EXERCISE DETAILS —
Beginning with the line in which "At what coordinates" appears, transcribe each line word for word until the records end. Do not include pictures.

(Pixel coordinate grounding data)

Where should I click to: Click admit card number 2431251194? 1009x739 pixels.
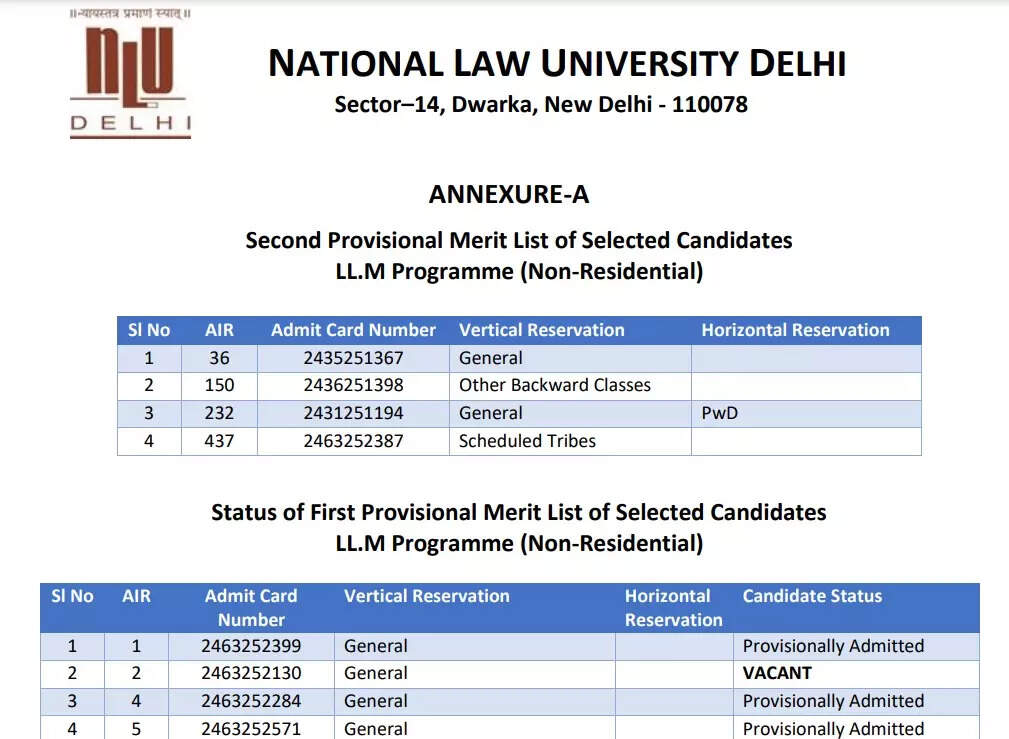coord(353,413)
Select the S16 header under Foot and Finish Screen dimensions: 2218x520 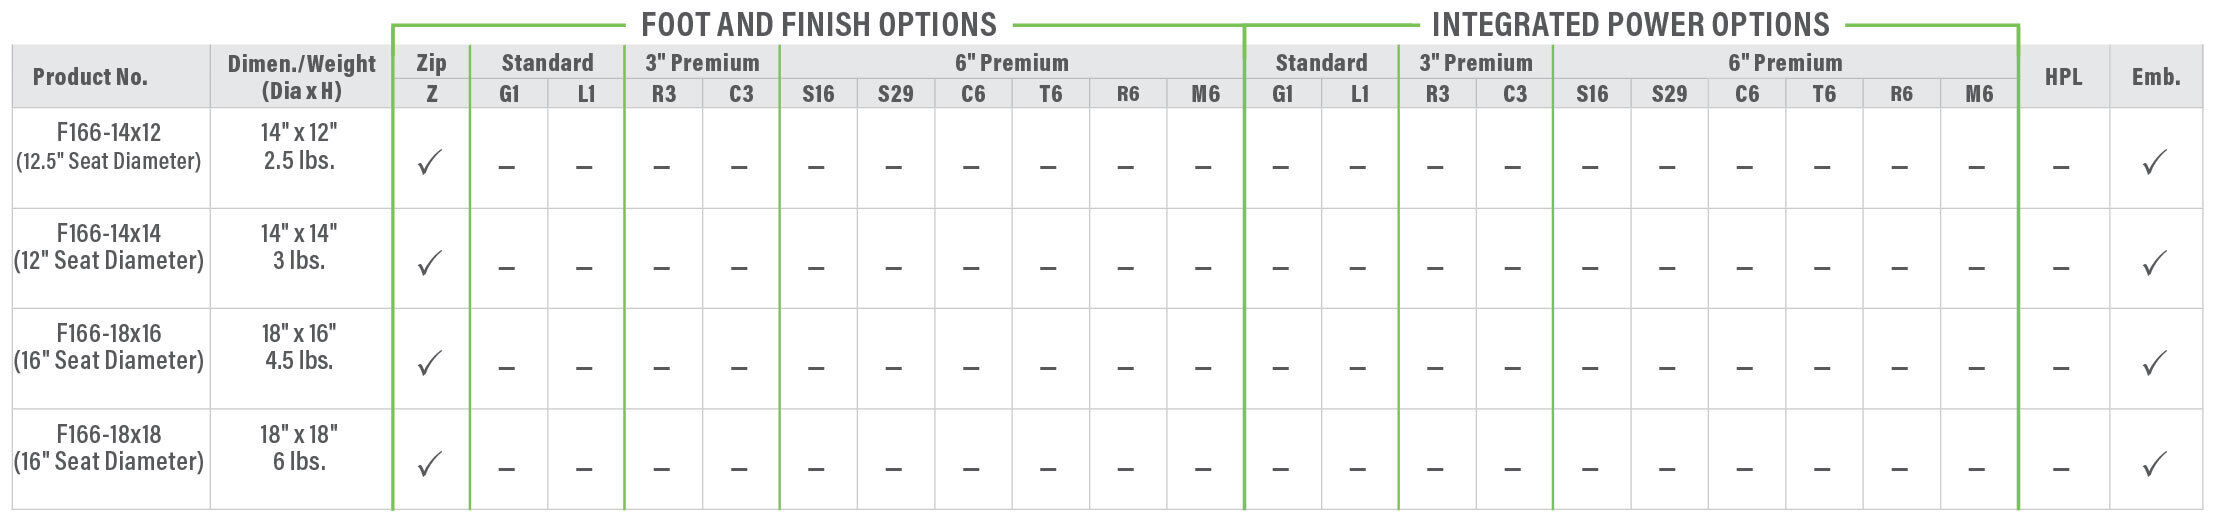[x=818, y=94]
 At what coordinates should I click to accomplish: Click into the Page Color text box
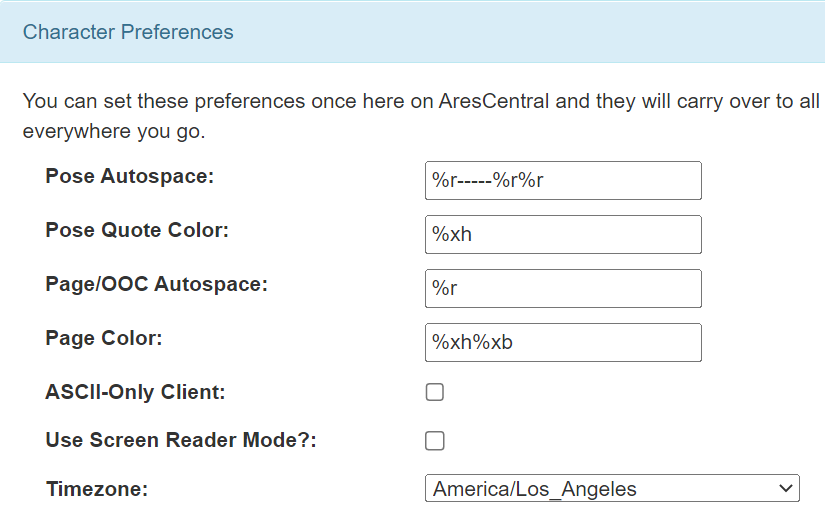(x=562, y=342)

WRITTEN REPLY —
 At what coordinates should I click to accomplish: Click into the Page Color text box
(x=562, y=342)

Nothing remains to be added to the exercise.